On Sunday 20 July 2003 18:31, Freels, James D. wrote:
OK. I am learning from this. The number of 1k blocks on the first
stored file on this tape is actually 384 and not 352. I should have
looked at the taper output and not the dumper output. I issue the
following multiple times:

mt rewind
mt -f=/dev/tape_norewind fsf 1
dd if=/dev/tape_norewind of=./first_file bs=1k count=384

the number of records read returned is

64
288
384
384
64
64
384

when it should be 384 every time ! Does this not smell of a
 hardware problem ? Must be the scsi card ?

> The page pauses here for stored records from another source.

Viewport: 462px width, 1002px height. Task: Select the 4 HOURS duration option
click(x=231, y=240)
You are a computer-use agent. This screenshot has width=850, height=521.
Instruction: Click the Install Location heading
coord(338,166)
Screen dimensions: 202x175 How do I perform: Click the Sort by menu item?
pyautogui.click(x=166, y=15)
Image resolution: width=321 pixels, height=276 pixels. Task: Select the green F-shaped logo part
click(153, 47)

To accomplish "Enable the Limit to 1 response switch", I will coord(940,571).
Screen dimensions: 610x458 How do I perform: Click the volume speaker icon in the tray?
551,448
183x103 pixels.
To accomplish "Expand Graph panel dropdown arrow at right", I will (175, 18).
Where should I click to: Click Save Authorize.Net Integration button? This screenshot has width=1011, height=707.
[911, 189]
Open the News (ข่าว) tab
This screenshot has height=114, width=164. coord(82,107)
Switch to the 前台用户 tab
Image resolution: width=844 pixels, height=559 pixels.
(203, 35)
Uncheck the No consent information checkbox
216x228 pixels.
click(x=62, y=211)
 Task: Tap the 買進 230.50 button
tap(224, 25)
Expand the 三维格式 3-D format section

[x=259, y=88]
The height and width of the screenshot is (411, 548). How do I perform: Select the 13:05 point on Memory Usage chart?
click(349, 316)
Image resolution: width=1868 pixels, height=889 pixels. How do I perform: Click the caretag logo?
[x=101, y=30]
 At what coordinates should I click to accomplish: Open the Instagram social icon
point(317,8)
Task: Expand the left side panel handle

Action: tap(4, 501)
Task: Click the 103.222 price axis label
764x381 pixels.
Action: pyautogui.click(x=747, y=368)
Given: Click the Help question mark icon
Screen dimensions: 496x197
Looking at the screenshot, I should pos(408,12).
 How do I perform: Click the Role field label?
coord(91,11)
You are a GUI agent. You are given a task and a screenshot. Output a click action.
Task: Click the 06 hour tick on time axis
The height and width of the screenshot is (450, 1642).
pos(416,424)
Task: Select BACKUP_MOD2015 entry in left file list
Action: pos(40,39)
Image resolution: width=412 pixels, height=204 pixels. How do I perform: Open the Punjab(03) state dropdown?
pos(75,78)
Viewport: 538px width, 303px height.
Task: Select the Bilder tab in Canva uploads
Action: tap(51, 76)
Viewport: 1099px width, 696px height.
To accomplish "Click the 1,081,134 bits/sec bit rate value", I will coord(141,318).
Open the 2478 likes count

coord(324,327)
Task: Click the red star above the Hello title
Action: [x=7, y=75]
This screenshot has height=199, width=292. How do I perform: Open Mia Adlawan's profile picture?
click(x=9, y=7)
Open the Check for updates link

Yes it does on the face of it.

If so, why don't I have other scsi errors on the hard drives ?

Any ideas ?

The only additional one I keep stumbling over is that maybe this card 
is so optimized for disk useage that its not quite kosher for a tape 
drive.

If you are running the disks on this same card, a second ugly thought 
comes to mind, and this is something that historicly seems to be 
abused by tape drives more than disk drives, and that is the honoring 
of the 'scsi disconnect', which is the situation where a command is 
issued to a device on the scsi bus, and an immediate disconnect is 
done, opening up the bus for use by other programs and such, leaving 
it up to the device the command was issued to to notify the host that 
the command has been done, and any data read (or written for that 
matter) is now ready in the buffers to be read at the host and 
controllers convienience.

Many tape drives ignore the disconnect message and lock the bus from 
other uses by other devices until the command is completed. I'm not 
saying that it couldn't happen to a disk, but if its a true scsi-2 or 
better, it should honor it.

You might investigate that aspect of it, and see if there are any 
workarounds starting with the cards own bios configuration available 
during the 'post' of a reboot. If not, then that question might be 
answered by putting a different card in for the tape drive by itself 
so that it doesn't have to share a bus with disks that in all 
probability do honor a disconnect correctly.

Other than those 2 possibilities, I'm fresh out of ideas.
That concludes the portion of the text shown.